Non-record: Negative results — hardware alignment & quantization on 8xH100 by abaybektursun · Pull Request #670 · openai/parameter-golf

abaybektursun · 2026-03-25T02:20:33Z

Summary

30+ experiments attempting to improve the 11L d=512 transformer beyond PR Record: Full GPTQ + LeakyReLU² + Parallel Muon + BigramHash 3072 (val_bpb 1.1163, 3-seed mean) #593 (1.1171 BPB)
Every kernel optimization path tested: CUTLASS SM90, fused Triton GEMM, FP8, QKV fusion, custom CUDA
Quantization experiments: SpinQuant/Hadamard, mixed int5/int8, Soft-Round QAT, selective pruning
Architecture changes: XSA-all, VRL, Gated Attention, wider models, batch sizes, shard ordering
All negative or marginal on top of the PR Record: Full GPTQ + LeakyReLU² + Parallel Muon + BigramHash 3072 (val_bpb 1.1163, 3-seed mean) #593 Parallel Muon stack

Key finding

The 82ms training step is 95%+ optimized. torch.compile (PyTorch 2.9.1) handles all fusion automatically. cuBLAS is at the hardware limit for K=512. The competition at d=512 on H100 is won by quantization quality (bits-per-parameter), not kernel engineering (FLOPS-per-second).

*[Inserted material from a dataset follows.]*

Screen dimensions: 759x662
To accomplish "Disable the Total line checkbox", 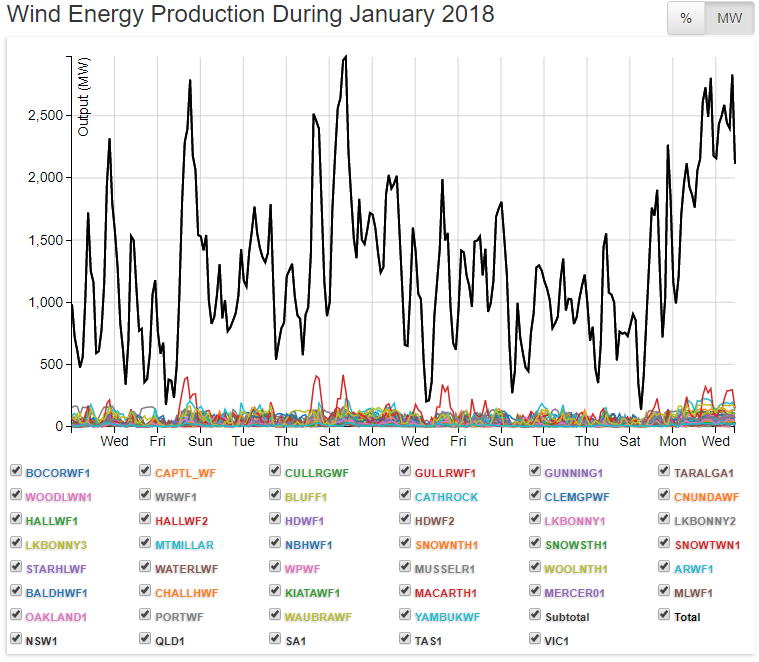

Kernel-Level Optimization (All Dead)

Approach	Result	Why It Failed
CUTLASS SM90 TMA+WGMMA GEMM	2.5× slower than cuBLAS	cuBLAS heuristics beat default CUTLASS for 98304×512×1536. Built a working kernel — correct results, wrong speed.
Fused Triton GEMM + LeakyReLU²	1.82× faster fwd, 2.7× slower fwd+bwd	`torch.autograd.Function` bypasses Inductor. Backward runs in eager mode, 2-3× slower than Inductor's auto-generated Triton backward.
`torch.library.triton_op` for GEMM	Compile error	FakeTensor can't provide `data_ptr()` — GEMM kernels incompatible with triton_op tracing.
Custom CUDA C++ fused activation	6% slower	PyTorch's `vectorized_elementwise_kernel` is already highly optimized for pointwise ops.
Fused norm+residual (Triton)	Ties torch.compile exactly	0.136ms ours vs 0.136ms Inductor-generated. torch.compile already fuses this pattern.
FP8 training (TransformerEngine)	No speedup (90 vs 89ms)	At d=512, attention GEMMs are already memory-bound (AI=170-255). FP8 doubles peak FLOPS but also doubles the ridge point, making MORE ops memory-bound.
QKV fusion (8Q/4KV GQA)	3-17% slower	Fused (512→1024) GEMM is slightly faster, but splitting output into non-contiguous Q(512)/K(256)/V(256) tensors costs more than the GEMM savings.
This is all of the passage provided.